|Lana and me.|
I think there is always a benefit to constantly making small, positive changes in your life. In fact, smaller changes always tend to make the greater, more magnificent difference in the long run. And I definitely realize how cliché that sounds because Self magazine has probably published like 143 articles about it, but it is entirely too true. Think about it: usually when I try to give up sugar for a week, just as a cleansing technique, I announce my plan only to immediately thereafter head to Starbucks and get a Pumpkin Spice Latte (but its got skim milk in it!) and its adjoining pastry treat (which was made factory-style, then packaged tightly and driven halfway across the country… just for me!). So the moral of that story is, grand statements to make intense changes are bad ideas.

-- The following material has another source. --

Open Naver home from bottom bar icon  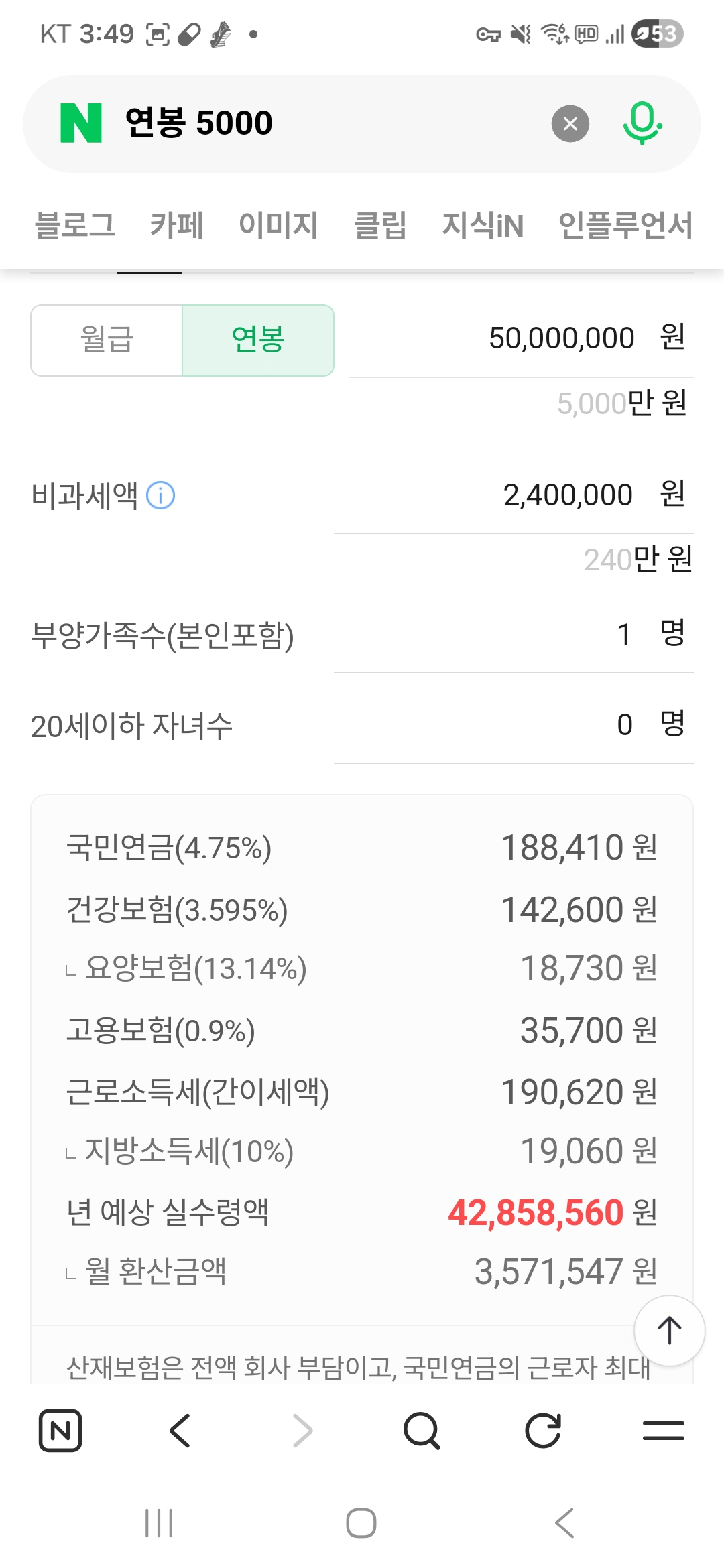point(60,1431)
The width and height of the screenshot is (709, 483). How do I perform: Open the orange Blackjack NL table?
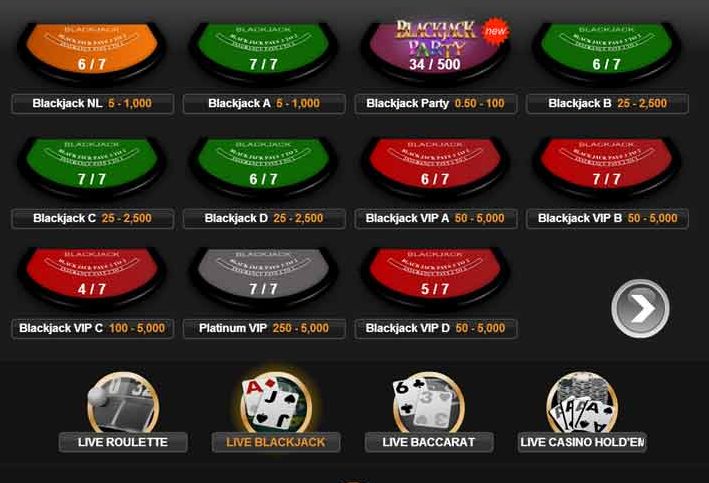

Nevertheless, smaller attempts to make myself better are always a fantastic idea. Here are some things I think I need to work on:
Less Us Weekly, more NPR. It sounds so sad and infinitely embarrassing to say, but I really need to stop making this trashy celebrity-news site a daily Internet stop for me. My computer has UsWeekly.com down as one of my most visited sites, which is simply dreadful. I haven’t a clue why I want to read about Laura Dern’s divorce or if Helen Mirren or Dame Judi Dench wore an outfit better than the other--the information is not imperative to my life. But in spite of that, I read. Us Weekly magazine is like the Frappuccino of reading: Its just sugary, stupid junk that I’m normally too embarrassed to buy in public, but would enjoy in the privacy of some place secluded such as the back of the library or in the isolation of my room. A good way to cut down on my Us Weekly is by remembering every time I’m about to type in “Us Weekly” to my search bar (who am I kidding, my computer always fills it in for me) that I should instead type in NPR and try to culture myself in an intellectual way. I can even look at the arts, music, and culture on NPR's site; because nothing will fill the void of me wanting to see “Miley Cyrus’ wildest moments yet!” like listening to an interview with some uber generic indie/folk band called The Crunchy Leaves.

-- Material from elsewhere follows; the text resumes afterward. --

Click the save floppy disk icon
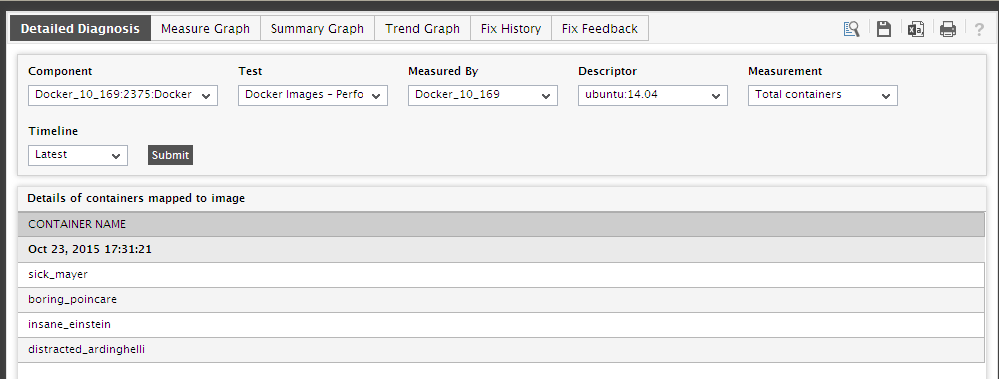The height and width of the screenshot is (379, 999). [884, 29]
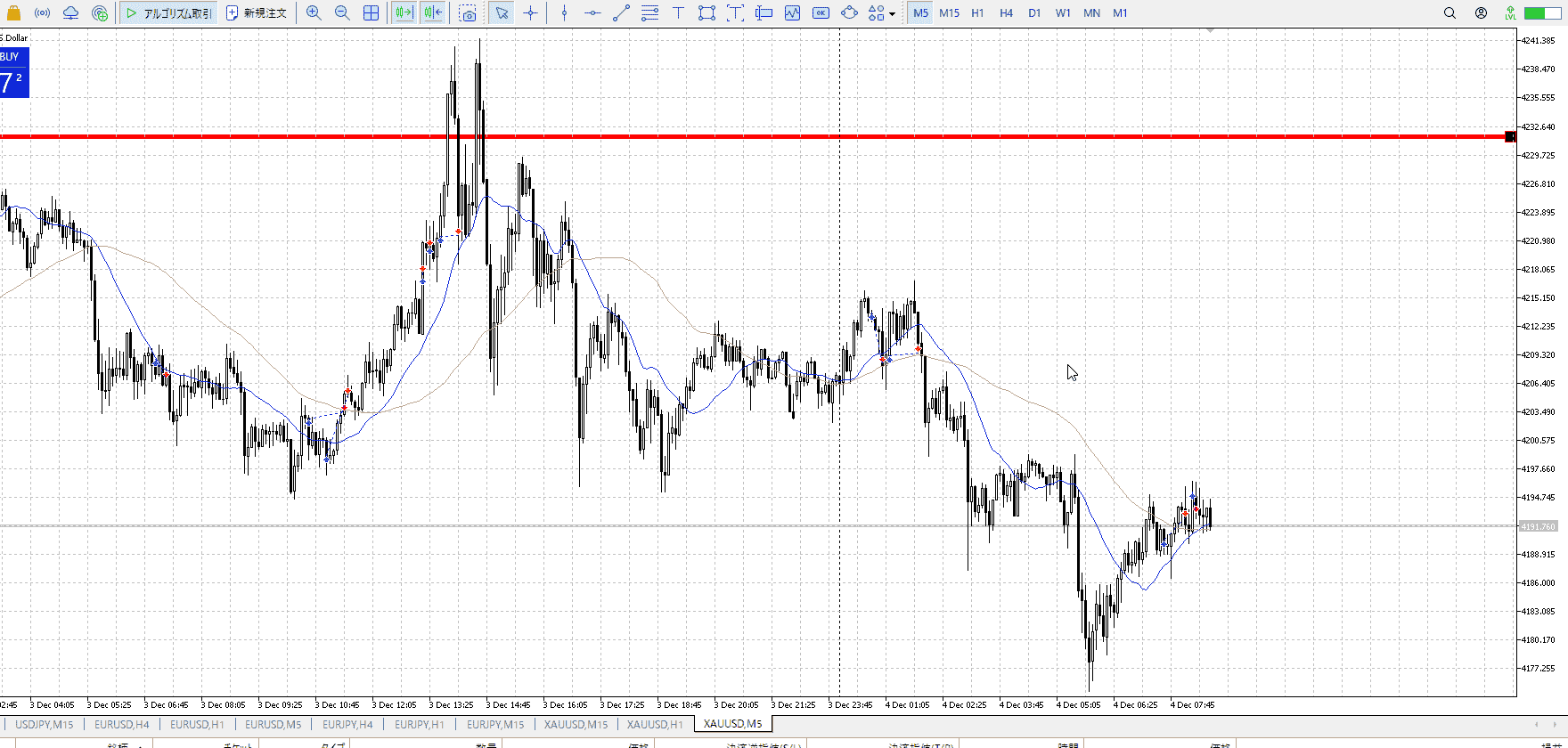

Stop fretting over dieting and body issues. Okay, okay I realize that this is a little more than a “small change”, but the entire idea behind this is that, yes, there’s always ways that one can eat better. For me it’s not about over-all changing my diet, because the other day I read something about “Why white rice is so bad for us” and was appalled. So that’s definitely not going to happen. I just need to probably not have more than 1 cappuccino a day. But in all seriousness, why do I even agonize over my body? Seriously?? I’m not overweight, I exercise daily, and I’m healthy. So really I should just stop fussing about the fact that yes, I wear like a size 8 or 10 pant at American Eagle. (YES I STILL BUY JEANS AT AMERICAN EAGLE AND I DON’T CARE). But that’s just because somehow my extreme white-girl-ness was gifted the intra African/Latin-American booty of J. Lo and Beyoncé. What can I say? I’m blessed.

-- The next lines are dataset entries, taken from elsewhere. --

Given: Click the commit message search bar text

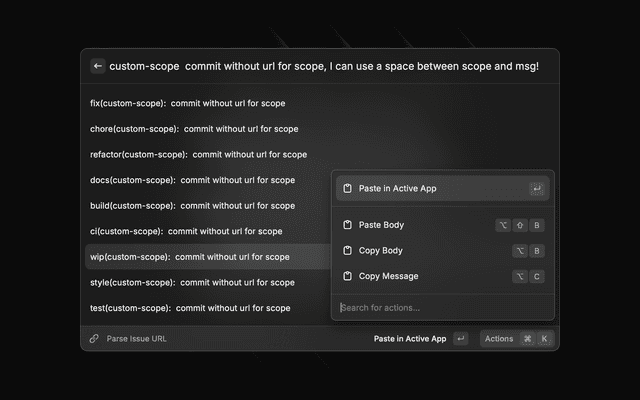Looking at the screenshot, I should [324, 66].
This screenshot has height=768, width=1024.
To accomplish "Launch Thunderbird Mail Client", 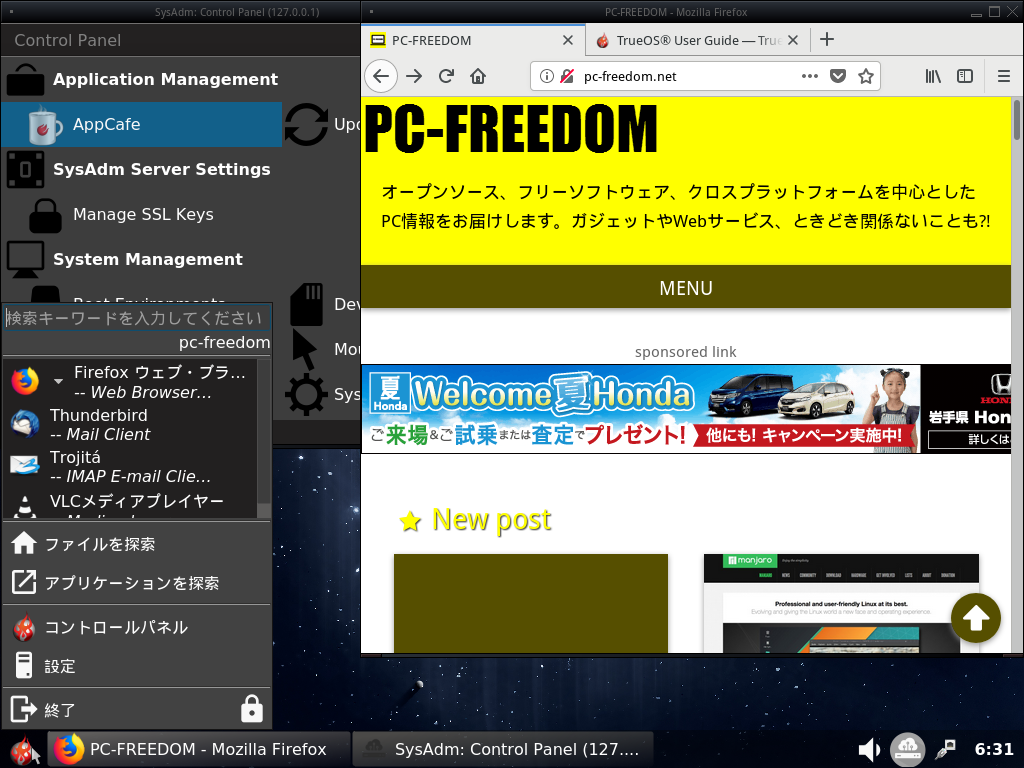I will 99,424.
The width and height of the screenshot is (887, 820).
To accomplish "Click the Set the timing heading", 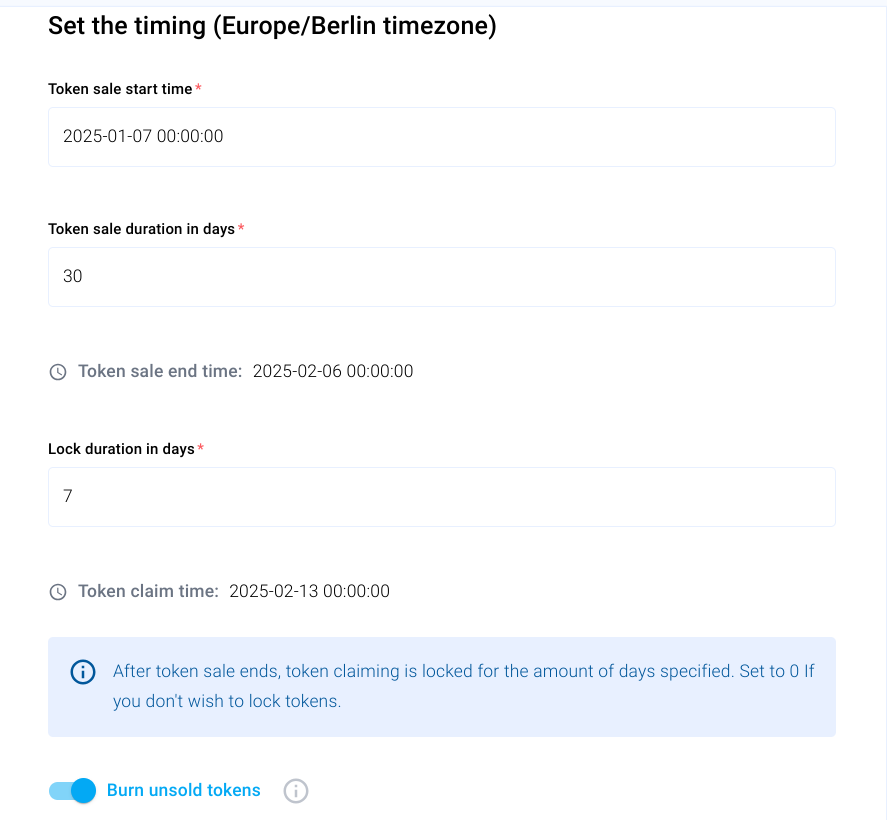I will [x=272, y=26].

I need to get excited about homework. I know that the latter sentence could be a heavy contender for being one of the worst sentences of all time, but I’ll explain: I’m just now starting to get hot and heavy with the classes in my major. Yeah, it’s a wild life. But anyway, from years and years of hating homework with a majestically intense passion, I obviously have found it rather difficult to force myself to sit down and actually just do homework. These days, however, my homework includes reading about theatre history, or planning my PR for my Arts Administration lab. So, actually, I’m enjoying what I’m learning. It’s really just the process of getting myself to physically sit down, stop watching Bo Burnham’s vines, and just get my shit done. Plus I live with three people studying sciences (pre-med, bio, chem, neuroscience) so I should really just be thankful that I don’t have to do organic chemistry. Oh lawd, am I thankful.
I need to have a nicer-looking resting face. This is going to take some practice. You know how there are some people who really have terrifying resting faces? Like, their face just says, “I have a black heart.” Yeah, I feel like that’s what mine says, at least in passing. Also I’ve been told by people, both new acquaintances as well as dearly close friends, that my facial expressions and first impressions can come off a little intense. I mean, I’m intense, but not like in an overly bitchy way. More so like… an overwhelmingly weird way. My best friend in the world was terrified of me at first but has come to realize that actually I was the humble oddball that needed a friend, and she’s the frighteningly beautiful human that accepted the challenge of befriending me (shout out to Alanah). So basically, I’m just going to try to be more approachable. Does this task include pretending I care about school sports and wearing less intense eye makeup? I hope not.
I need to come up with better blog topics.